* _Exercise objective_: Reproduce each line of the data below verbatim, from the first line to the last.

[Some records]
□ □ □ □

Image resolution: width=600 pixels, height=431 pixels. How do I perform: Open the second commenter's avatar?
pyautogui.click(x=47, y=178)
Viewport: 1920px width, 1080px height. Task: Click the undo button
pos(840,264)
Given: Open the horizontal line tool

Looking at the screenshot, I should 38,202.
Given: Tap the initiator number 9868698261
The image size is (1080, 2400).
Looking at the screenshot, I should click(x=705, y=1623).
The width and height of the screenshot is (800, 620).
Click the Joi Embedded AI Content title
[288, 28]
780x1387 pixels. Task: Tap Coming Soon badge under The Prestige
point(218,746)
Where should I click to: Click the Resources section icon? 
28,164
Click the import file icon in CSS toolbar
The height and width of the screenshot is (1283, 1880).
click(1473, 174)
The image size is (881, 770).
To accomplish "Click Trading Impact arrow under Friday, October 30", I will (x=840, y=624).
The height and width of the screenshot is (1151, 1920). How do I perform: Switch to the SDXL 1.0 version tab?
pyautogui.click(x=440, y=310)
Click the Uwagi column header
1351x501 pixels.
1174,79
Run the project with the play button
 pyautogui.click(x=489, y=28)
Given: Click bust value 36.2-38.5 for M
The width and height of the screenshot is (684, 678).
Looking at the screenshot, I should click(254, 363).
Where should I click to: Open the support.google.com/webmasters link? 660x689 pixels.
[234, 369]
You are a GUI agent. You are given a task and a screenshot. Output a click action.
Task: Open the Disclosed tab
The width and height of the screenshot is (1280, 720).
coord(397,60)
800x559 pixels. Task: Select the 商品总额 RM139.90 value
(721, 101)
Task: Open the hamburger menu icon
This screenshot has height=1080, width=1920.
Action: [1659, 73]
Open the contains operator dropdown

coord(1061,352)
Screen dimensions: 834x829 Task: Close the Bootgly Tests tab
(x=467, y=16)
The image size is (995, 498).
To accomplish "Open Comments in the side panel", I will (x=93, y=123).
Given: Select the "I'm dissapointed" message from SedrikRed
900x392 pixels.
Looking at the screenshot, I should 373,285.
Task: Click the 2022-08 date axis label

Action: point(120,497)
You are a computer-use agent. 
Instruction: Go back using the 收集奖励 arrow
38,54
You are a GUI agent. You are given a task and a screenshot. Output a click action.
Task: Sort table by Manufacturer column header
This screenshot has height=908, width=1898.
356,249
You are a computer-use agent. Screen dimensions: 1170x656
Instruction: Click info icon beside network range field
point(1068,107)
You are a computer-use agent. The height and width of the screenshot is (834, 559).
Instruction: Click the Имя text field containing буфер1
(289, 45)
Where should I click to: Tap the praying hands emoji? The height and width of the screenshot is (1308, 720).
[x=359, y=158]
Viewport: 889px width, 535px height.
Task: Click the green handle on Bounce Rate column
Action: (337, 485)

□ □ □ □

* _Correct answer_:
Image resolution: width=600 pixels, height=431 pixels. How do I perform: Open the second commenter's avatar?
pyautogui.click(x=47, y=178)
Viewport: 1920px width, 1080px height. Task: Click the undo button
pos(840,264)
Given: Open the horizontal line tool

Looking at the screenshot, I should 38,202.
Given: Tap the initiator number 9868698261
The image size is (1080, 2400).
Looking at the screenshot, I should click(x=705, y=1623).
The width and height of the screenshot is (800, 620).
Click the Joi Embedded AI Content title
[288, 28]
780x1387 pixels. Task: Tap Coming Soon badge under The Prestige
point(218,746)
Where should I click to: Click the Resources section icon? 
28,164
Click the import file icon in CSS toolbar
The height and width of the screenshot is (1283, 1880).
click(1473, 174)
The image size is (881, 770).
To accomplish "Click Trading Impact arrow under Friday, October 30", I will (x=840, y=624).
The height and width of the screenshot is (1151, 1920). How do I perform: Switch to the SDXL 1.0 version tab?
pyautogui.click(x=440, y=310)
Click the Uwagi column header
1351x501 pixels.
1174,79
Run the project with the play button
 pyautogui.click(x=489, y=28)
Given: Click bust value 36.2-38.5 for M
The width and height of the screenshot is (684, 678).
Looking at the screenshot, I should click(254, 363).
Where should I click to: Open the support.google.com/webmasters link? 660x689 pixels.
[234, 369]
You are a GUI agent. You are given a task and a screenshot. Output a click action.
Task: Open the Disclosed tab
The width and height of the screenshot is (1280, 720).
coord(397,60)
800x559 pixels. Task: Select the 商品总额 RM139.90 value
(721, 101)
Task: Open the hamburger menu icon
This screenshot has height=1080, width=1920.
Action: [1659, 73]
Open the contains operator dropdown

coord(1061,352)
Screen dimensions: 834x829 Task: Close the Bootgly Tests tab
(x=467, y=16)
The image size is (995, 498).
To accomplish "Open Comments in the side panel", I will (x=93, y=123).
Given: Select the "I'm dissapointed" message from SedrikRed
900x392 pixels.
Looking at the screenshot, I should 373,285.
Task: Click the 2022-08 date axis label

Action: point(120,497)
You are a computer-use agent. 
Instruction: Go back using the 收集奖励 arrow
38,54
You are a GUI agent. You are given a task and a screenshot. Output a click action.
Task: Sort table by Manufacturer column header
This screenshot has height=908, width=1898.
356,249
You are a computer-use agent. Screen dimensions: 1170x656
Instruction: Click info icon beside network range field
point(1068,107)
You are a computer-use agent. The height and width of the screenshot is (834, 559).
Instruction: Click the Имя text field containing буфер1
(289, 45)
Where should I click to: Tap the praying hands emoji? The height and width of the screenshot is (1308, 720).
[x=359, y=158]
Viewport: 889px width, 535px height.
Task: Click the green handle on Bounce Rate column
Action: (337, 485)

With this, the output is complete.